— Start of Text to read —

Table 2 provides the national estimates of the proportions with each characteristic based on the CPS and the SIPP. It is important to remember that the estimates reflected in this table do not cover the same time period. These are the values used in the assessment of the surveys' ability to produce accurate statelevel estimates.


B. Effective Sample Size

The effective sample size is the sample size from a simple random sample of respondents that would have equivalent precision to that achieved by the complex sample design actually used for the survey. Since standard statistical formulas assume simple random sampling, when using them to estimate the precision of estimates it is important to replace the actual sample size with the effective sample size.
The effective sample size is computed by dividing the actual sample size by a design effect that reflects the effect of the deviations from simple random sampling. Design effects may vary by subgroup (e.g., blacks versus whites) but will generally be fairly consistent across states for each subgroup. This is because in large national surveys, such as the three examined here, a similar sample design, including the number sampled form each PSU, is used in all states. Design effects will also vary by type of question; for example, respondents who live near each other (in the same sampled cluster) are likely to have similar poverty characteristics but are not likely to have similar disability characteristics.

— End of Text to read —

> **Exercises to complete**:
- a) Summarize the passage on effective sample size in two sentences.
- b) Pick up the passage on effective sample size and continue it from its last sentence.

— Start of Extracted records —

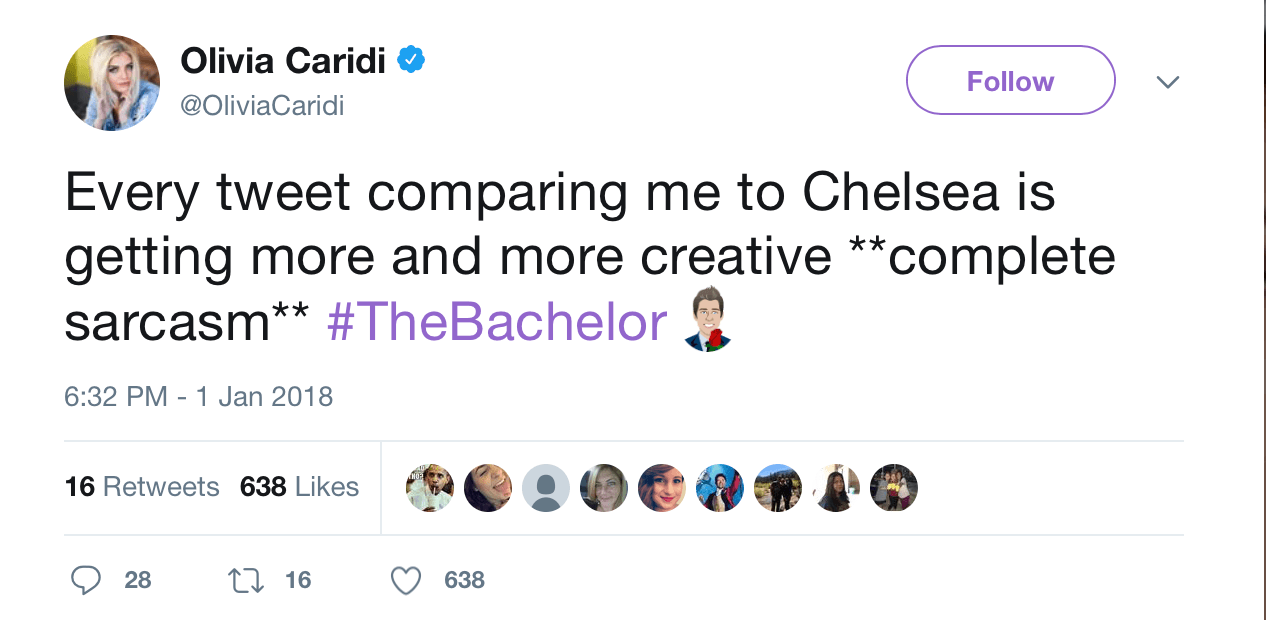Show the 638 Likes list

coord(299,487)
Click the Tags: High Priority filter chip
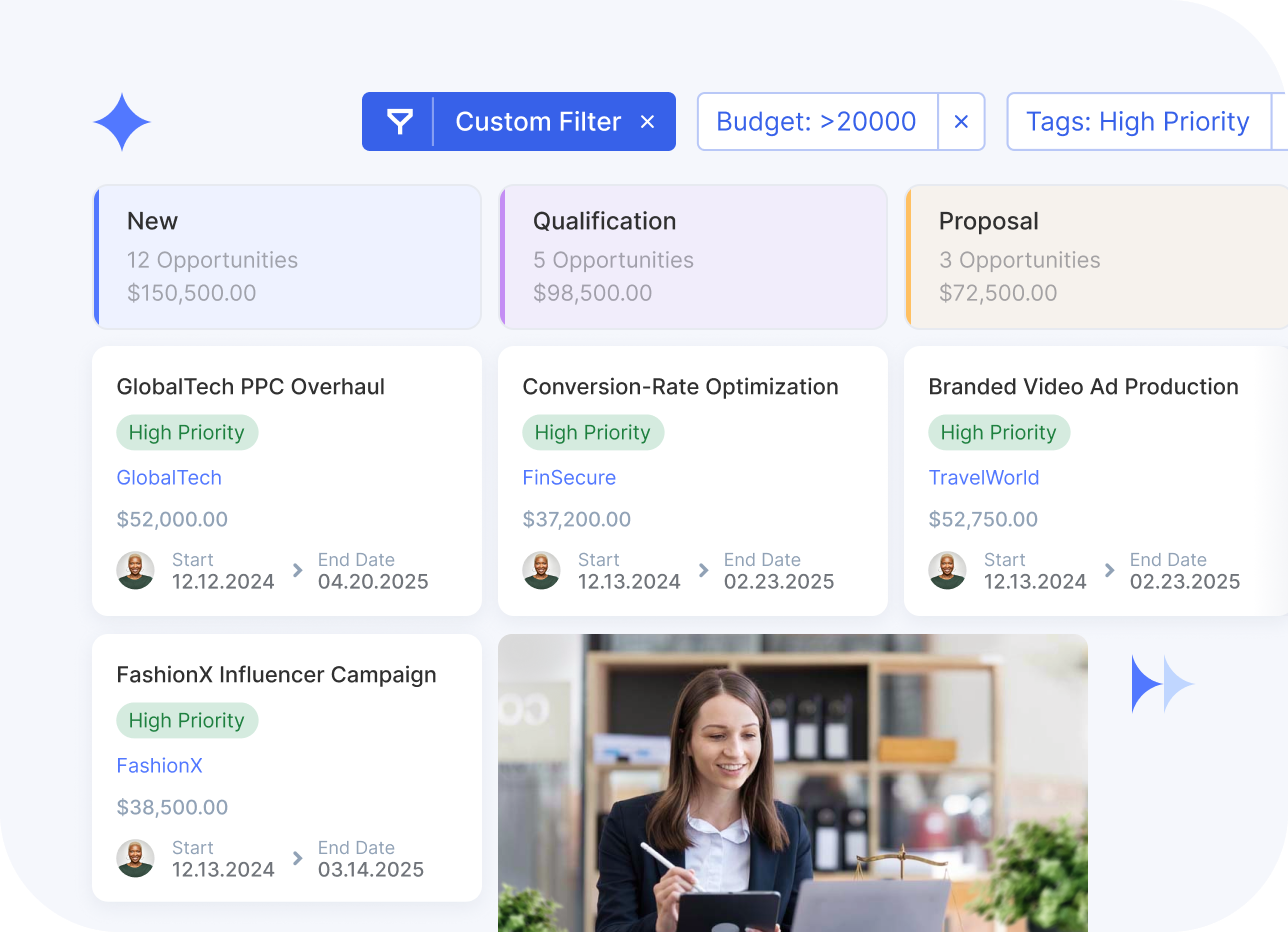Image resolution: width=1288 pixels, height=932 pixels. (1137, 122)
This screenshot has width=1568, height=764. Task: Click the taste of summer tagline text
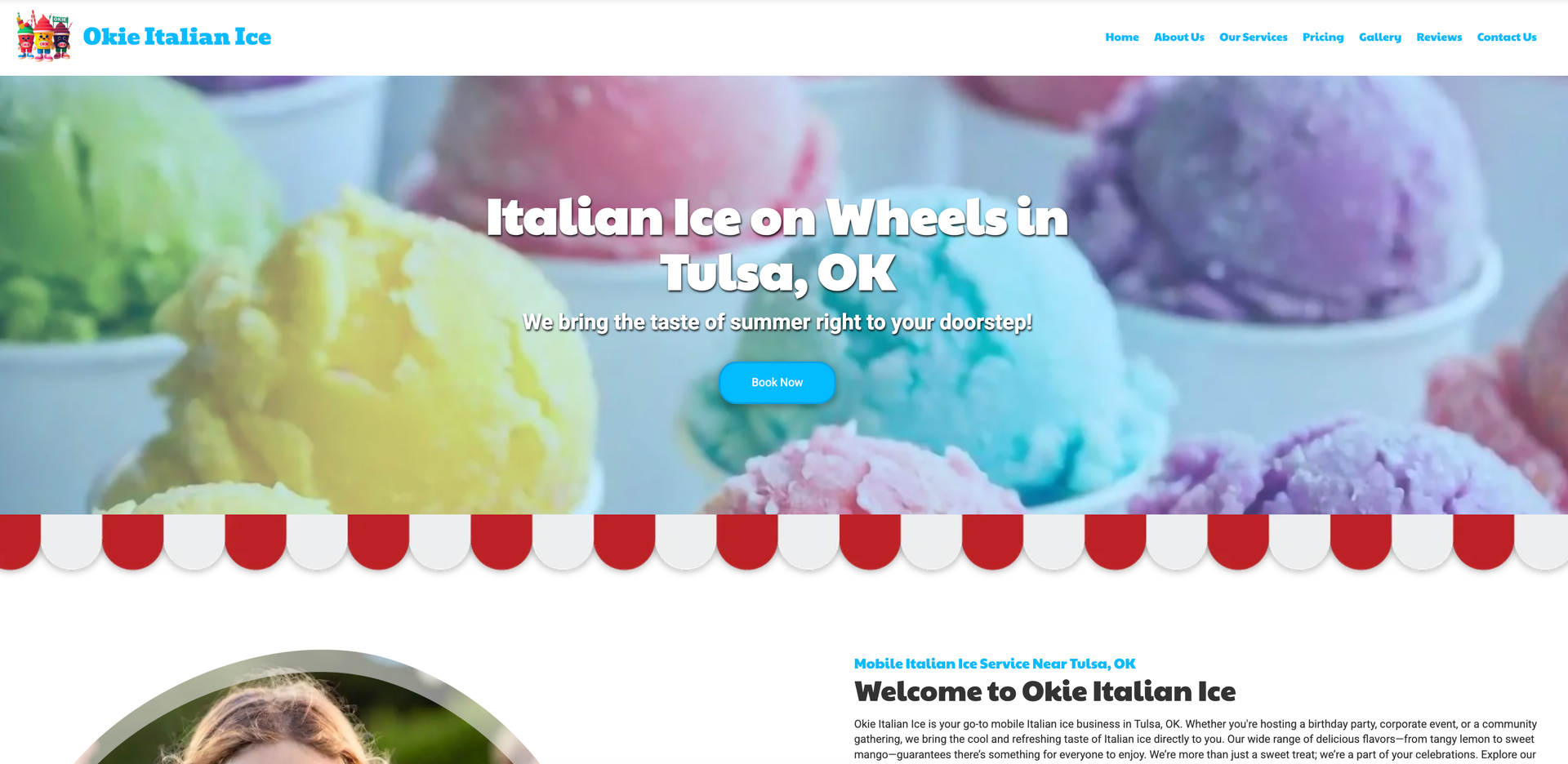(777, 322)
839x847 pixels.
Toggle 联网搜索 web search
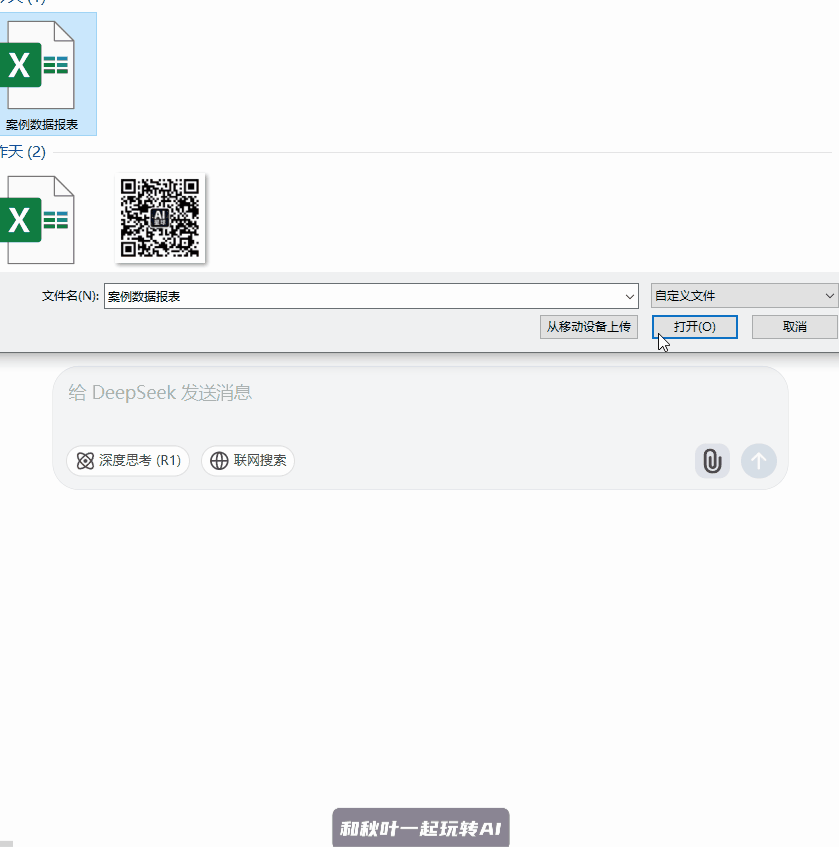coord(248,461)
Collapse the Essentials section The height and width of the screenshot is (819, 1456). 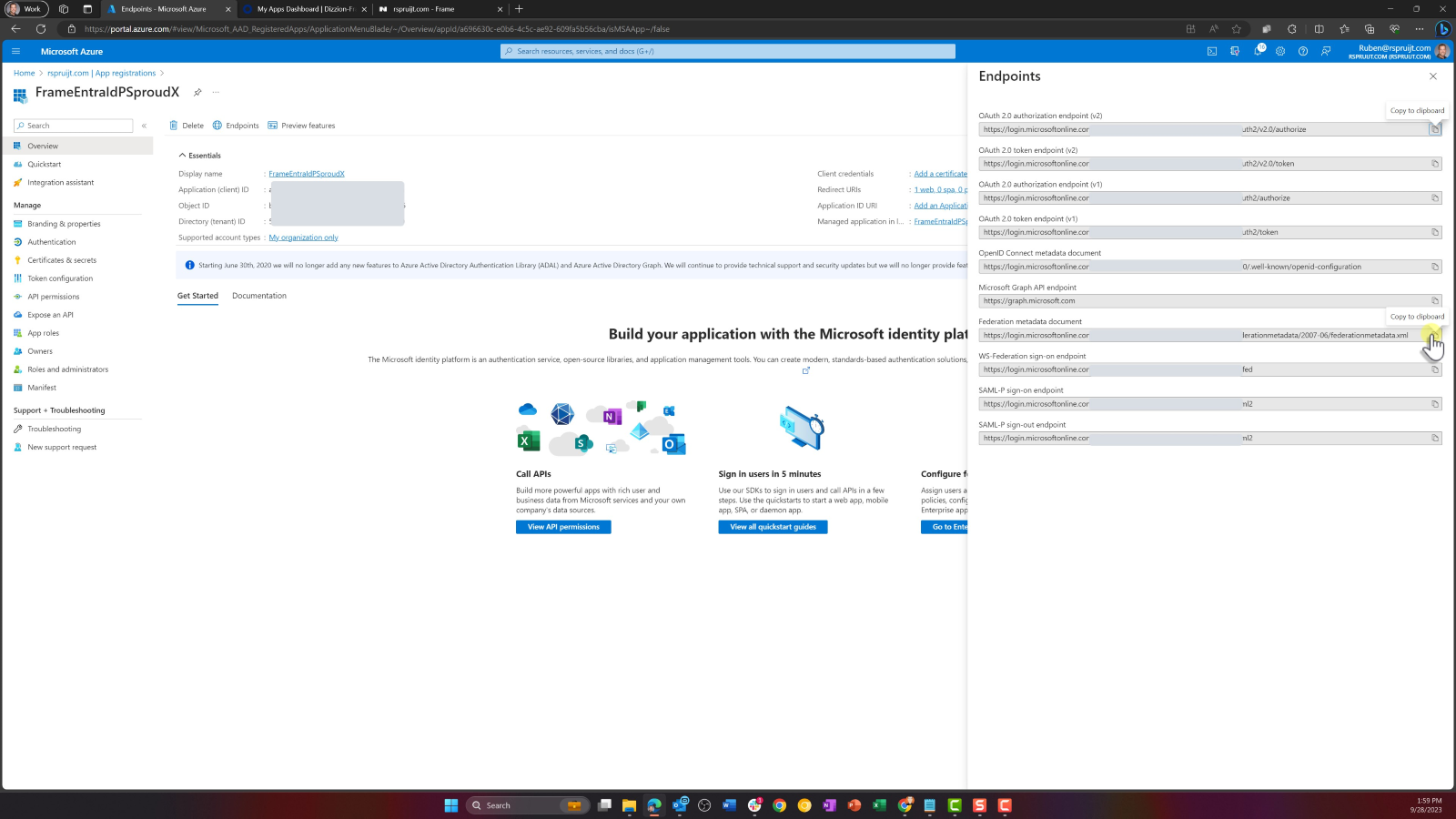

— End of Extracted records —

> **Results in order**:
- a) The effective sample size is the size of a simple random sample that would match the precision of a survey's complex design, and it should replace the actual sample size when standard formulas are used to estimate precision. It is found by dividing the actual sample size by a design effect, which can vary by subgroup and by type of question but is generally fairly consistent across states for each subgroup.

- b)
From Westat's experience with these and similar surveys, we have estimated the statelevel design effects shown in Table 3 for each of the four characteristics being estimated. National design effects for the CPS are higher than these because they take into account the oversampling of small states by each survey to increase the accuracy of state estimates. This assessment is only examining state estimates, and therefore is only concerned with the survey design within each state.^{2}
Design effects are a function of the average number of completed interviews for the domain of interest that are completed in each cluster. Thus, design effects for subpopulations tend to be smaller than for the entire population, assuming the subpopulations are spread fairly evenly throughout the population. Design effects for children and the elderly may therefore be smaller than those in Table 3. Given that blacks and Hispanics are not evenly distributed across the population, their design effects are not likely to differ from those in the table. For purposes of this assessment, we have assumed that the design effects in the table apply to all subpopulations.
The CPS does no oversampling within states, so there is no additional design effect from differential weighting. (The one exception is that on the March supplement Hispanics are oversampled at twice their normal rate. Given that they represent a small proportion of the total sample, the increase in design effect is not significant.) An absence of oversampling is also true of the 1993 and 1996 SIPP panels. However, the 1996 SPD will oversample lowincome populations, resulting in an additional design effect for analyses from that survey. Beginning with the 1995 sample, the NHIS is oversampling blacks and Hispanics, so any analyses of the NHIS will also have to incorporate that design effect. Oversampling in these surveys will also result in larger sample sizes for these subpopulations than would otherwise be observed.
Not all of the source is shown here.